Hati-hati dengan motor yang melintas, bekas jalanannya juga licin.

Ditipu puncak. Dikirain ujung yang ketutup kabut itu puncaknya, taunya...

----------------------------------------------------------------------------------------------------------------

Wah, ternyata post ini sudah menjadi sangat panjang ya tanpa disadari.

Semoga semua kalimat-kalimat rumpang yang ditulis di sini bisa menyentil pembacanya untuk bertamu ke Gunung Artapela di Kertasari dan cukup membantu untuk memperkirakan seperti apa sih kondisi di atas sana.

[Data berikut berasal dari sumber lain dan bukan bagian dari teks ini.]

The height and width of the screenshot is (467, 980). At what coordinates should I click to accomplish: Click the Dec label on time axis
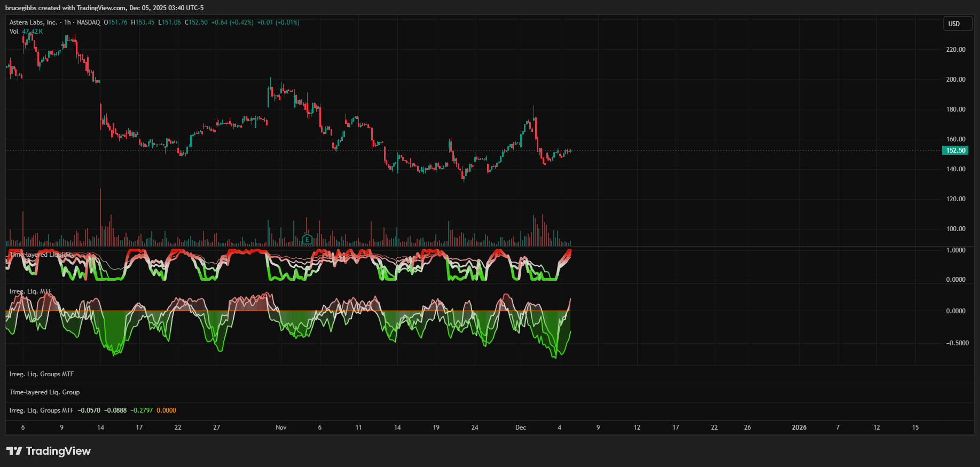coord(521,428)
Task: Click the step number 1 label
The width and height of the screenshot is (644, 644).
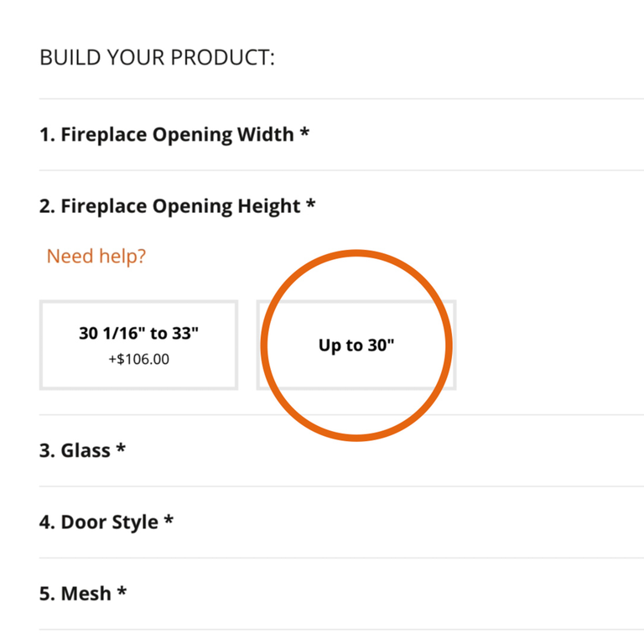Action: click(x=46, y=135)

Semoga gue juga lebih bersemangat untuk explore gunung-gunung di Kabupaten Bandung dan sekitarnya lagi, kalo perlu dengan spirit tektok dan jumlah kawanan yang sedikit saja karena suka nggak suka I am adulting and I need to look for prosperity in daily basis – setidaknya naik gunung sebentar supaya bisa refresh jiwa-jiwa yang capek untuk kemudian bekerja lagi memutar roda finansial.

Di akhir kata, terima kasih sudah membaca dan selamat menjalani sisa-sisa bulan November! Semoga keberuntungan selalu datang pada kita dalam berbagai bentuk – dan semoga keberuntungan dalam bentuk yang kita inginkan tidak segan bertamu dalam waktu dekat ke dalam hidup kita.